How POSTECH’s neck sensor reads silent speech
The device is called a multiaxial strain mapping sensor, which is a very academic way of saying it watches how skin and muscle shift around the neck when someone forms words. It uses a miniature camera and flexible silicone with reference markers to detect small deformations, then recalibrates when it is moved so it can keep working during everyday wear.
That matters because older voice-restoration tools often lean on electromyography or electroencephalography gear, which is not exactly the kind of thing people want strapped to them for a casual trip to the kitchen. A lightweight neck-worn setup is much closer to something users might actually keep on, and that is usually the difference between a lab demo and a real product.

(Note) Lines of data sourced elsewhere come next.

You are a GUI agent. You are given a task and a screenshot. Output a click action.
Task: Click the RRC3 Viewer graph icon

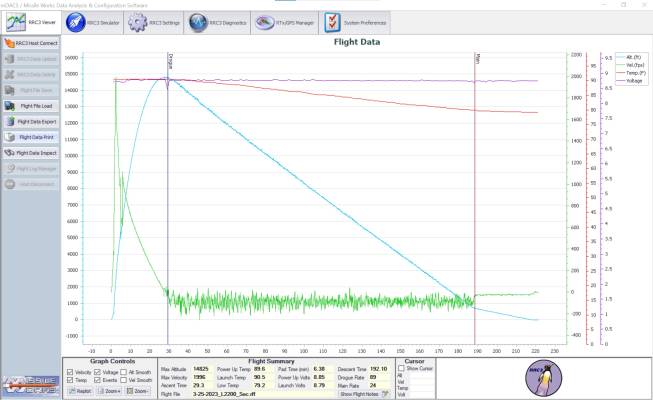pos(14,22)
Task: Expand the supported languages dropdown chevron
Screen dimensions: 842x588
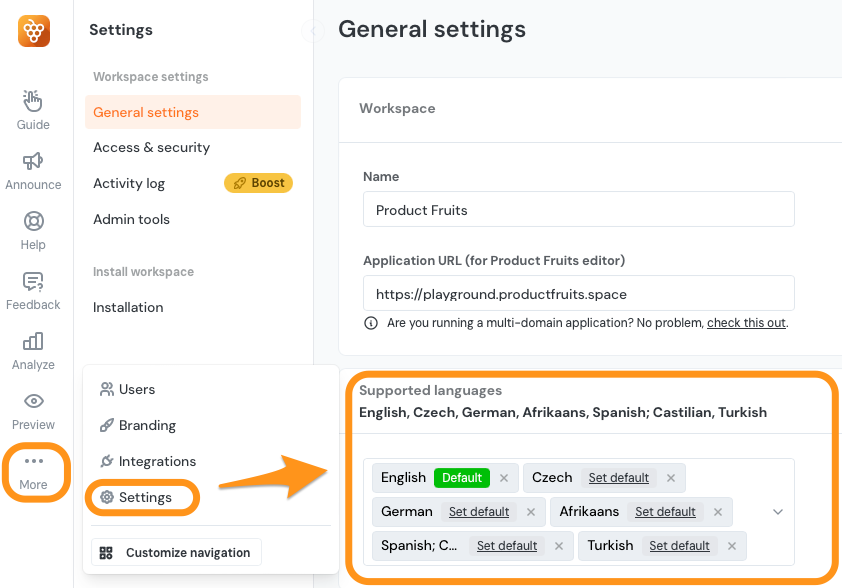Action: pyautogui.click(x=778, y=512)
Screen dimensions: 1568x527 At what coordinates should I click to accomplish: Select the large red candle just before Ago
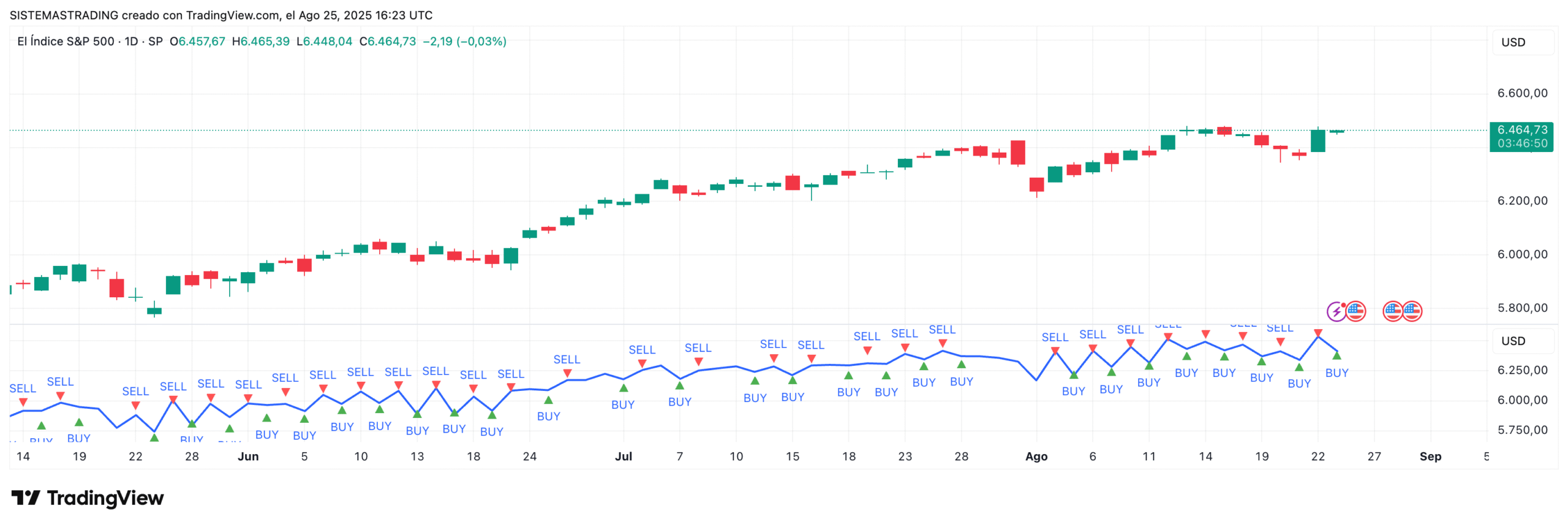[1017, 153]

AI reconstructs the intended words
Once the sensor captures the strain patterns, AI interprets them and reconstructs the intended words or sentences. POSTECH says the system can also use voice synthesis trained on the wearer’s vocal profile, so the output sounds like the person speaking rather than a generic machine voice.

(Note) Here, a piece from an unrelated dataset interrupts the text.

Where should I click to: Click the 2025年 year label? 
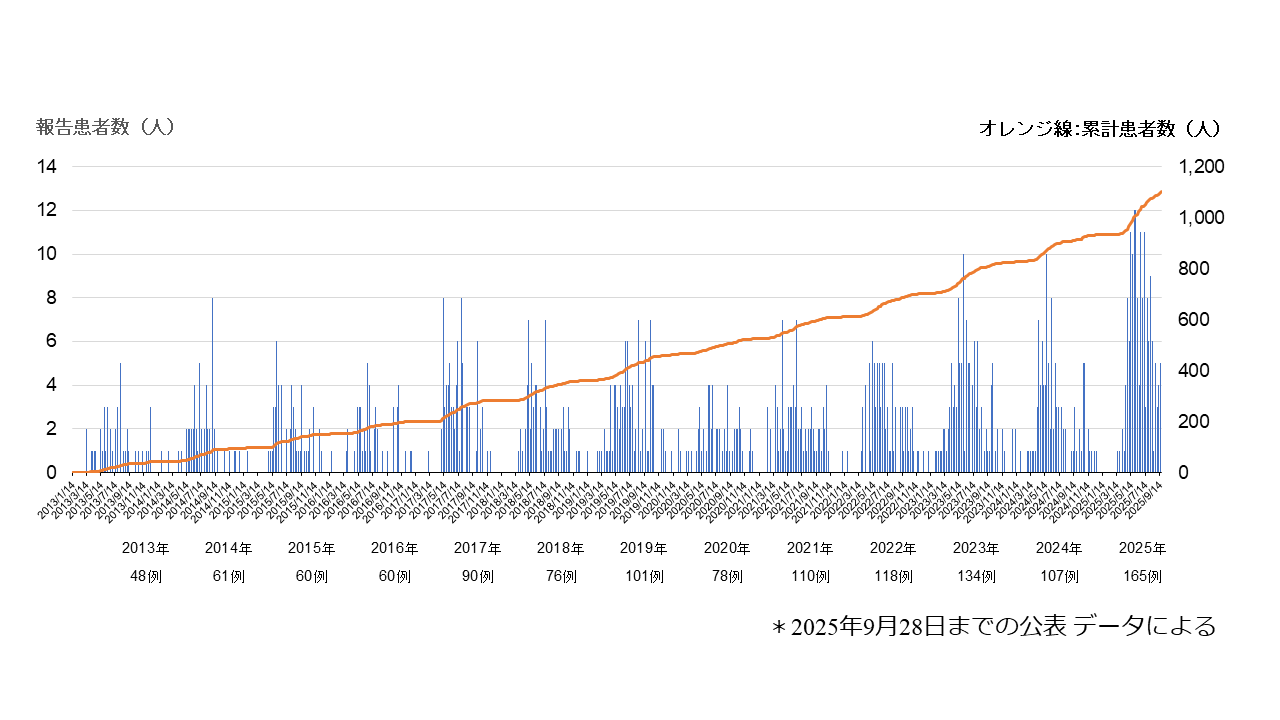1141,548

That is the smart bit. Plenty of assistive tech can produce speech, but sounding like yourself is a different class of human benefit, especially for people recovering from vocal cord damage or laryngeal surgery.
In testing, the system reportedly held up in noisy settings, including industrial environments where microphones tend to give up and make everyone stare at the ceiling. If that performance holds beyond the lab, the use case is bigger than medical accessibility: meetings, libraries, and other places where public speaking feels socially illegal suddenly get a lot more interesting.
- Wearable type: neck-mounted multiaxial strain mapping sensor
- Core components: miniature camera and flexible silicone with reference markers
- Output: reconstructed words or sentences, plus synthesized speech based on the user’s vocal profile
- Published in: Cyborg and Bionic Systems
The race to make wearables less annoying
POSTECH’s work fits a broader push in wearables toward invisible input: devices that understand intent without demanding a lot of physical effort. Apple has been circling similar territory with AirPods Pro ideas tied to silent interaction, while smart glasses makers are betting that AI will make hands-free control feel normal rather than futuristic. The common thread is simple: the best interface is often the one you barely notice.
The researchers say they want to refine accuracy and expand language support before broader deployment. The obvious next question is whether this can move from promising prototype to something people can wear all day without feeling like they are auditioning for a medical drama.